An Algorithm for Mining Implicit Itemset Pairs Based on Differences of Correlations

机译：基于相关性差异的隐式项目集对挖掘算法

获取原文

获取原文并翻译 | 示例

页面导航

摘要
著录项
相似文献
相关主题

摘要

Given a transaction database as a global set of transactions and its local database obtained by some conditioning to the global one, we consider a pair of itemsets whose degrees of correlations are higher in the local database than in the global one. A problem of finding paired itemsets with high correlation in one database is known as Discovery of Correlation, and some algorithms to search for such characteristic paired itemsets are already proposed. However, even non-characteristic paired itemsets in the local database are also meaningful, provided the degree of correlation increases much higher in the local database than in the global one. They can be an implicit and hidden evidence showing that something particular to the local database occurs even though they are not yet realized as characteristic ones in the local. From this viewpoint, we have already proposed to measure the significance of paired itemsets by the difference of two correlations before and after the conditioning to the local database, and define a notion of DC pairs whose degrees of differences of correlations are high.

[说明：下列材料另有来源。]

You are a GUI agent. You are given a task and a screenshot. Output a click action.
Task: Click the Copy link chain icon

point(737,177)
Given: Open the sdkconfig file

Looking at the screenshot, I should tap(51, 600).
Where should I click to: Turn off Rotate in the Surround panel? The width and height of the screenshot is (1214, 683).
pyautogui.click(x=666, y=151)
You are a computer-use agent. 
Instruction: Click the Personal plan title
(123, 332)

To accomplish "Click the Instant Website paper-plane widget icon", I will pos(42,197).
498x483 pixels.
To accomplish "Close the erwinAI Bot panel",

As DC pairs are regarded as compound itemsets consisting of two component itemsets, we can have two basic strategies for finding them. One strategy firstly examines the compound itemsets and then the components, while another one does the component itemsets and then the compound ones. According to the former strategy, which we have already proposed and tested for its effectiveness, we have to enumerate many number of candidate compound itemsets that cannot be decomposable to components. For this reason, this par per presents a new algorithm according to the second strategy. It firstly enumerate possible component itemsets based on a new pruning rule for cutting off useless components. Secondly it forms the compound item-sets by combining the components thus detected, while we also make use of a constraint for preventing our algorithm from checking meaningless combinations.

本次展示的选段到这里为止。